Está claro que la figura del ofendido tiene un gran atractivo narrativo: desencadena preguntas, obliga a perfilarlo para diferenciarlo, nos hace proyectar porque todos, en algún momento, menos o más dolorosamente, nos debemos haber sentido ofendidos; en suma, genera un efecto de profundidad; la del ofensor es menos atractiva, la descripción de sus actos se agota rápidamente, es muy fácil atribuirle maldades o intenciones y una vez hecho esto se acaba su interés, ya sea porque no gana nada con la ofensa, ya porque se satisface con ella, ya porque canaliza una modalidad de carácter, ya porque actúa desde una posición de poder, ya porque ofender es más fuerte que él.
Pero pensando en el título de Dostoievski conviene hacer una distinción que me parece importante: ofendido es una cosa y humillado es otra, y si bien la ofensa puede generar humillación, porque puede haber una corriente que liga ambas nociones, este sentimiento, el de ser humillado, corre con su propia suerte; dicho de otro modo, un humillado puede sentirse así aunque nadie lo ofenda, puede cargar con esa marca desde siempre y vivir con esa cruz toda la vida. Quiero creer que porque pudo hacer esta distinción, una suerte de lejano discípulo de Dostoievski, Roberto Arlt, calificó de este modo al personaje principal de Los siete locos y Los lanzallamas: “Erdosain el humillado” lo designó.

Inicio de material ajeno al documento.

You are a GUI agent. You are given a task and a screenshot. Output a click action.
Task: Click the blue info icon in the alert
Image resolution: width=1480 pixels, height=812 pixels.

La humillación, en su caso, se produce al menor roce, una palabra basta para despertar lo que está dormido y crearle un malestar tan profundo que no puede no terminar en el crimen o el suicidio; o, clásicamente, se produce por un roce más violento, una injuria pública, el guante en la cara o la bofetada (un cuento de Horacio Quiroga se titula así), situaciones célebres en la literatura que afectan el honor, mancillan el autorrespeto. Sin embargo, en ciertas ocasiones, muy privilegiadas, es posible volver atrás; la institución del duelo, obsoleta o no, da la oportunidad de redimirse pero eso no ocurre en otros niveles sociales: no se ve cómo podría volver atrás un plagiario sorprendido o un mendigo apaleado en una calle.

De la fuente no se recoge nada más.